The Phillips Curve: Unemployment / Inflation relationshipThis is a featured page

Generalizations
1. There is a short-run tradeoff between the rate of inflation and the rate of unemployment.
2. Aggregate Supply shocks cause both the rate of inflation and rate of unemployment to increase.
3. There is no significant tradeoff between the rate of inflation and rate of unemployment in the long-run; therefore, in the LR, Phillips Curve is always vertical.
The Phillips Curve
    • Demonstrates the inverse relationship between unemployment rates and inflation rates
    • Assuming a constant short-run AS curve:
      • Inflation rate ↑ → Unepmloyment ↓ (when AD increases, there is a upward pressure on prices and UE therefore decreases)
      • Inflation rate ↓ → Unemployment ↑ (when AD decreases, there is a downward pressure on prices and UE therefore increases)

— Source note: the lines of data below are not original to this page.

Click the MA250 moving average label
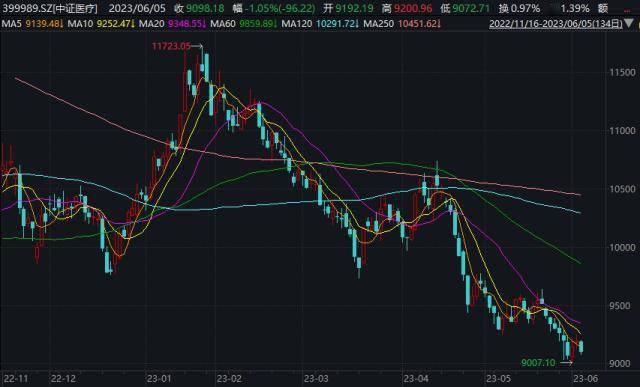 378,24
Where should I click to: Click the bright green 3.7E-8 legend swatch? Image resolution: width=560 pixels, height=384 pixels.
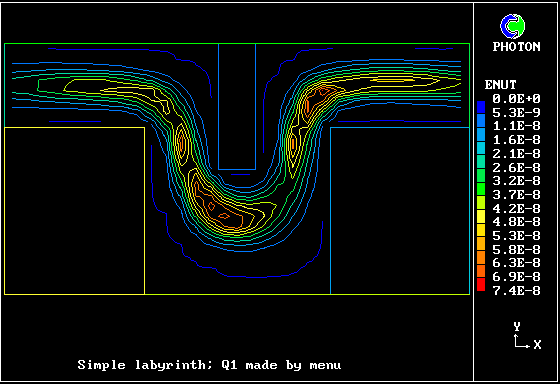coord(481,189)
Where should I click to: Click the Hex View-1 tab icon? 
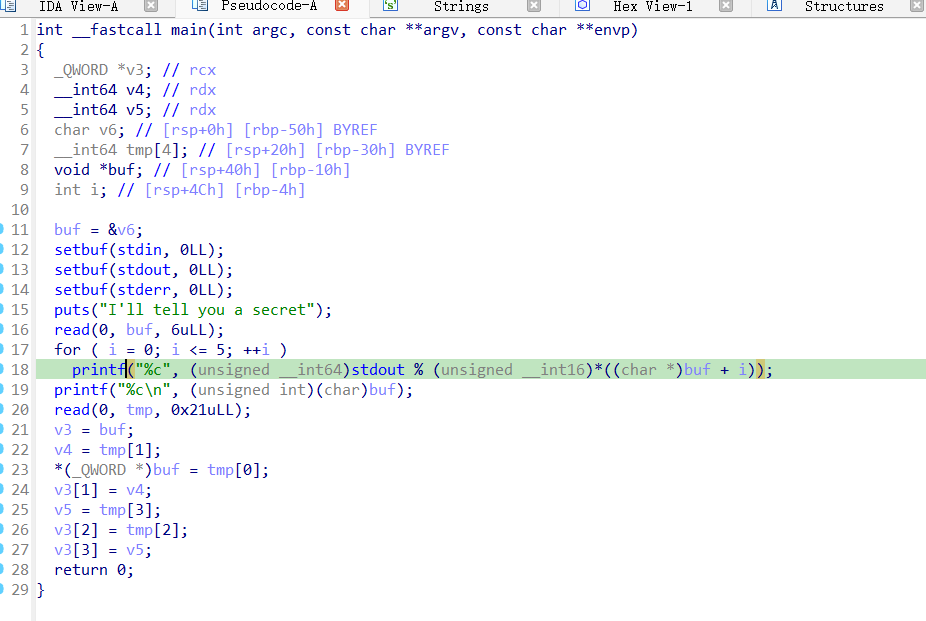point(582,6)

      • Thus, the relationship is inverse as shown by the graph below:

    The Phillips Curve: Unemployment / Inflation relationship - Welker's Wikinomics Page


    Aggregate Supply Shocks and the Phillips Curve:
    • Stagflation: when inflation and unemployment rise simultaneously, resulting in an increase in input cost (The Phillips Curve shifts outward)

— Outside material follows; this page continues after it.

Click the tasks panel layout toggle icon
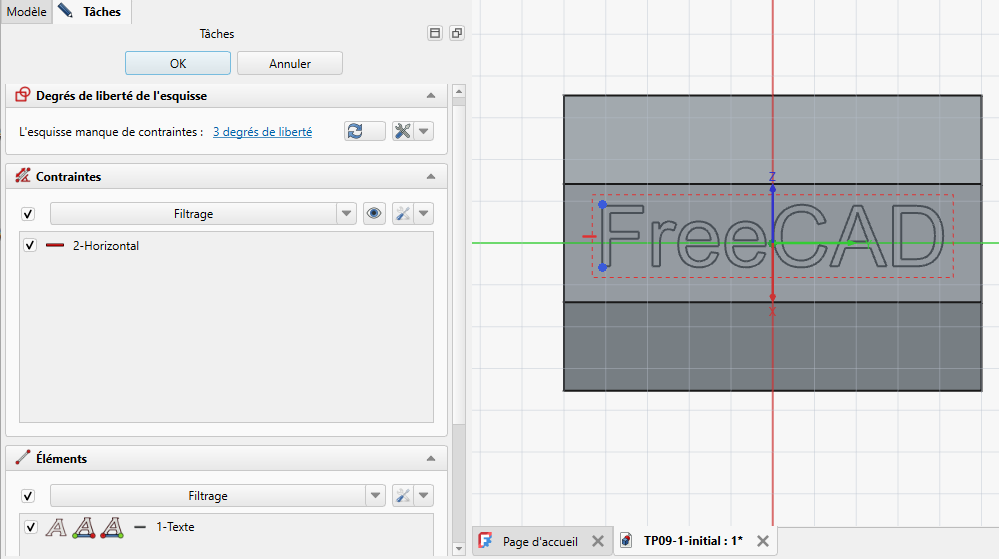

    • Adverse Aggregate Supply Shocks: Sudden large increases in resource costs (known as supply shock) push short-run aggregate supply (the PC curve)leftward (such as OPEC in the '70s and '80s)

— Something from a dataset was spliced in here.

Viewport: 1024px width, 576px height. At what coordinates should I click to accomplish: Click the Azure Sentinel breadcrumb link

      • These shocks distort the usual inflation-unemployment relationship: a leftward shift of the short-run aggregate supply pc curve increases price level and increases the unemployment rate (cost-push inflation)


    • Stagflation's Demise:
      • However, in the long term:
        • Due to great unemployment, workers accept lower wages, and firms' costs decrease
        • Foreign competition also holds down wages and price hikes
        • Input prices is a determinant of AS, therefore when input prices (wages) decrease, AS will shift to the right
        • OPEC etc. loses monopoly power
        • A component of laissez-faire economics is the theory that the economy will self-correct. However, the economy will suffer great unemployment in the process.
        When AD shifts to the right, inflation occurs and real output increases, thus, it shifts left ALONG the Phillips curve. (increase in inflation but decrease in UE rate) However, when AS shifts to the left due to decrease in productivity, and increase is input prices, the Phillips curve shift rightwards restoring to the natural rate of unemployment. Thus, the Phillips curve's long run is always vertical.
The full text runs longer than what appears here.